- Baotan Township Location in Guangxi
- Coordinates: 24°58′11″N 108°46′59″E﻿ / ﻿24.96972°N 108.78306°E
- Country: People's Republic of China
- Autonomous region: Guangxi
- Prefecture-level city: Hechi
- Autonomous county: Luocheng Mulao Autonomous County
- Incorporated (township): 1984

Area
- • Total: 294.07 km^{2} (113.54 sq mi)

Population (2019)
- • Total: 21,389
- • Density: 72.734/km^{2} (188.38/sq mi)
- Time zone: UTC+08:00 (China Standard)
- Postal code: 546412
- Area code: 0778

Chinese name
- Simplified Chinese: 宝坛乡
- Traditional Chinese: 寶壇鄉

Standard Mandarin
- Hanyu Pinyin: Bǎotán Xiāng

= Baotan Township =

Baotan Township (宝坛乡) is a township in Luocheng Mulao Autonomous County, Guangxi, China. As of the 2019 census it had a population of 21,389 and an area of 294.07 km2.

==Administrative division==
As of 2021, the township is divided into one community and seven villages:
- Baotan Community (宝坛社区)
- Lalang (拉郎村)
- Sibao (四堡村)
- Zhuangdong (庄洞村)
- Xihua (西华村)
- Zhaicen (寨岑村)
- Wudi (五地村)
- Pingying (平英村)

==History==
The region came under the jurisdiction of Sibao Township (四堡乡) in 1935 during the Republic of China.
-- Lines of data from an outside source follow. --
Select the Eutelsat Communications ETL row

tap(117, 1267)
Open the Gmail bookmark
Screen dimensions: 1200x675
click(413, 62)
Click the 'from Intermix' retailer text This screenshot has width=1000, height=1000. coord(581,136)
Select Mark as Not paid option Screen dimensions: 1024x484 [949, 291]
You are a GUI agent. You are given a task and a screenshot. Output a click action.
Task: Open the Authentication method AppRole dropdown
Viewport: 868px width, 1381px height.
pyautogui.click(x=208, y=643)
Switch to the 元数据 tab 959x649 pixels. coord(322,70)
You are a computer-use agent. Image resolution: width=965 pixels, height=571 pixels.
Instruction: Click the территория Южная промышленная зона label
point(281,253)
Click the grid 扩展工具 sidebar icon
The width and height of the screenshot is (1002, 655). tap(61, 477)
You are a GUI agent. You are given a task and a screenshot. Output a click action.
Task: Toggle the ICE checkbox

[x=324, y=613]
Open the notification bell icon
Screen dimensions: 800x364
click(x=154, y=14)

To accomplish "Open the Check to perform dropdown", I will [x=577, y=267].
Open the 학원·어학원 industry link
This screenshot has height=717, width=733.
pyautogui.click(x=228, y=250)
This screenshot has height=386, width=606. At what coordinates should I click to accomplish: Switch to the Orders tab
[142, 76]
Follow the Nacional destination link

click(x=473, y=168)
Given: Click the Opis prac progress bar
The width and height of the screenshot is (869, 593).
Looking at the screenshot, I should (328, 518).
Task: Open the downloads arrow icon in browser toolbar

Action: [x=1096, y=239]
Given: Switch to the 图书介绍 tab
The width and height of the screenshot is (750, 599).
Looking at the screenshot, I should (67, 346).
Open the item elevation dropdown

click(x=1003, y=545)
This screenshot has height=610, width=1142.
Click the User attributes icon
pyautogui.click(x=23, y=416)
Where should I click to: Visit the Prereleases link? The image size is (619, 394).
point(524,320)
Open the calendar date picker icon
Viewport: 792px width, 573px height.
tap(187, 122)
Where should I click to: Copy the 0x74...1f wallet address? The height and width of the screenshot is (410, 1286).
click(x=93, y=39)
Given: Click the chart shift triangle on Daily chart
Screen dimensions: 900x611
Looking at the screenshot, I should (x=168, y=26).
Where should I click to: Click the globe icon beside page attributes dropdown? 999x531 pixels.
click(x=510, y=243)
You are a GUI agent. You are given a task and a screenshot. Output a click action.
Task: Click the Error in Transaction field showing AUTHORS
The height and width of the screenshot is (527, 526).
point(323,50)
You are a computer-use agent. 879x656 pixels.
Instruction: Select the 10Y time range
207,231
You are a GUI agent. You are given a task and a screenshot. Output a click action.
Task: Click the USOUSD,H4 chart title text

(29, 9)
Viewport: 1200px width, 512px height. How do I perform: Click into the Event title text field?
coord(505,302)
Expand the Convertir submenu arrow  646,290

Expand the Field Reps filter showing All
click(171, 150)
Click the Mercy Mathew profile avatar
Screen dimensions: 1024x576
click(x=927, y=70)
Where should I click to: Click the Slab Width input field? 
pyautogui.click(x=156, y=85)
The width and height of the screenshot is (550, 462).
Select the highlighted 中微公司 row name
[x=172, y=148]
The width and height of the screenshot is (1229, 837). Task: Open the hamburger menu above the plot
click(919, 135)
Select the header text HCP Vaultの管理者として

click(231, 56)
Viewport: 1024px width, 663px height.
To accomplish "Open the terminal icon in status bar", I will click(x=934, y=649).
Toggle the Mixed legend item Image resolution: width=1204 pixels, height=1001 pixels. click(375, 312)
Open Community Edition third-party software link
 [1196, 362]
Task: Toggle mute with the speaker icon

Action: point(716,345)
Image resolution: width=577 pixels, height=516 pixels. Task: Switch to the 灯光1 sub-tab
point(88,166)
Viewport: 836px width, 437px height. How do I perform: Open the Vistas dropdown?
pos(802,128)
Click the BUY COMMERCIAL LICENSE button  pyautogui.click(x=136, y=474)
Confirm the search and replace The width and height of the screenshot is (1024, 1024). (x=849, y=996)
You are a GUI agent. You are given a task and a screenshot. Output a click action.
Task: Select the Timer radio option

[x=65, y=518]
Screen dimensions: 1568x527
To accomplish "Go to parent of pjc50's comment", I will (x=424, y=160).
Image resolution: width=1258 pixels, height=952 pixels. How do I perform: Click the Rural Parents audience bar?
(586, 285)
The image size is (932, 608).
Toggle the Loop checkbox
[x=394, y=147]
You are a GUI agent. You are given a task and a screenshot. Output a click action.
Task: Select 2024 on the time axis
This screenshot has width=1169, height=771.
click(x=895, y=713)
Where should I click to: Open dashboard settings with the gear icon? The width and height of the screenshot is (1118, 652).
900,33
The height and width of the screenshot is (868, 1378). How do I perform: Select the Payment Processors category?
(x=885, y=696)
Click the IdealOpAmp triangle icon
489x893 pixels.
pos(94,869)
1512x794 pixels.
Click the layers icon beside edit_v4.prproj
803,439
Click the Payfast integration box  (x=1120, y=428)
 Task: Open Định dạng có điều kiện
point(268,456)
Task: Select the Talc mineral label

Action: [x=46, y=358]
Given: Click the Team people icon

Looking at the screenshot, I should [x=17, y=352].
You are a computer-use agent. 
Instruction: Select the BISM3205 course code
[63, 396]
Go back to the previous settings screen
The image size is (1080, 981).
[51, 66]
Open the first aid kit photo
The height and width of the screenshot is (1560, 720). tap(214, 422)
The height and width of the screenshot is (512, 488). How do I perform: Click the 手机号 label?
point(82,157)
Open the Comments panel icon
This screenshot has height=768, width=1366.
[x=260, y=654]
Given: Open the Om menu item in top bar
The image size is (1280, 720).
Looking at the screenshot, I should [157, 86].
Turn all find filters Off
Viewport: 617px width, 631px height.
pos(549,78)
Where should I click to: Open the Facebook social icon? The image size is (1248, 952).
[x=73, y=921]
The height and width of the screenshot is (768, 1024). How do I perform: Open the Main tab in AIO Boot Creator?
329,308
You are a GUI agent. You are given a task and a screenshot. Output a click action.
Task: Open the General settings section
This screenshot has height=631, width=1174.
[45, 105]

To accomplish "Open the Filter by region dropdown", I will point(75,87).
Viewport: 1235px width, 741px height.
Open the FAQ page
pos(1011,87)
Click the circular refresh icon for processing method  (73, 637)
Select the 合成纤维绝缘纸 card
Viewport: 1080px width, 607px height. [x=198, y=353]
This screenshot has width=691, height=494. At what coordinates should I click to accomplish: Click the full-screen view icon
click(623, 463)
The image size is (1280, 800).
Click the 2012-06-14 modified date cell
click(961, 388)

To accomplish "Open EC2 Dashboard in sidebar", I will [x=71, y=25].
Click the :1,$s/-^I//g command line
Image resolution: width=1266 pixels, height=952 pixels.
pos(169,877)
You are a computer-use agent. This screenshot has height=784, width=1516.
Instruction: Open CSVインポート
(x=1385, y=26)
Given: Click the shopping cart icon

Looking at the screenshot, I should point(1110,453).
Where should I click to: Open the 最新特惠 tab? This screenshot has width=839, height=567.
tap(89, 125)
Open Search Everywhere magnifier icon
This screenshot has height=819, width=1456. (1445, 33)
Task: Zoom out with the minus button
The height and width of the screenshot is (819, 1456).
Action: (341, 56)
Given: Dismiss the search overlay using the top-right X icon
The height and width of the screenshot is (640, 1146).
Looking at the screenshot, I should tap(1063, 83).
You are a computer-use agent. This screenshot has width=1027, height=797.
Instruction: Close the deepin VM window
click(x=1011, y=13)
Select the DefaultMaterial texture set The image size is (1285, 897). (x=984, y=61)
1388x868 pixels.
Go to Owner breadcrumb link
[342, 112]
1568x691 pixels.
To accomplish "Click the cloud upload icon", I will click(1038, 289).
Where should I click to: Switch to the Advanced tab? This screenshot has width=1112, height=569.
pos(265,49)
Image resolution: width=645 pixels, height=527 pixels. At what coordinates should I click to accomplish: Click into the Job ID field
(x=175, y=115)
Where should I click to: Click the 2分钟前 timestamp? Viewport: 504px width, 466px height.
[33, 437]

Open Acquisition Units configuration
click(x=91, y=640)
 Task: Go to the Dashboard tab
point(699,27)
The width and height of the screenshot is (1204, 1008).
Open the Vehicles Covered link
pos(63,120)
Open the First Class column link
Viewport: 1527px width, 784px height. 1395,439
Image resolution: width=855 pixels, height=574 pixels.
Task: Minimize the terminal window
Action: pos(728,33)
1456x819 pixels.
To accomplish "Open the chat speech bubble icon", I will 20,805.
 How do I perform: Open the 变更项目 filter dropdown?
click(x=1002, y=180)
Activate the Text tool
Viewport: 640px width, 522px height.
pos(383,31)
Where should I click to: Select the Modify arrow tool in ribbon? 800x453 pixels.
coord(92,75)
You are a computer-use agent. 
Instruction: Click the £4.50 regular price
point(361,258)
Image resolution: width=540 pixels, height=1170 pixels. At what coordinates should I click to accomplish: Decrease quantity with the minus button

After establishment of the Communist State, in 1950, it belonged to the Fourth District and soon belonged to the Eighth District in 1953. In 1958, it split into two communes: Sibao People's Commune (四堡人民公社) and Baotan People's Commune (宝坛人民公社), and merged into Huangjin District (黄金区) in 1962. It was incorporated as a township in 1984.

==Geography==
The township is located at the northwest of Luocheng Mulao Autonomous County. It is bordered to the north by Rongshui Miao Autonomous County and Huanjiang Maonan Autonomous County, to the east by the towns of Huangjin and Long'an, to the south by Qiaoshan Township, and to the west by Naweng Township.

The highest point in the township is Qingming Mountain (青明山) which stands 1458 m above sea level.

There are two rivers in the township: Baotan River (宝坛河) and Sibao River (四堡河).

==Economy==
The township's economy is based on nearby mineral resources and agricultural resources. The region abounds with nickel, tin, lead, zinc, antimony, silica, baryte, and crystal stone. The region mainly produce rice and corn. Economic crops are mainly sugarcane, cassava, and rapeseed. Mineral water production is also valuable to the local economy.

==Demographics==

The 2019 census reported the township had a population of 21,389.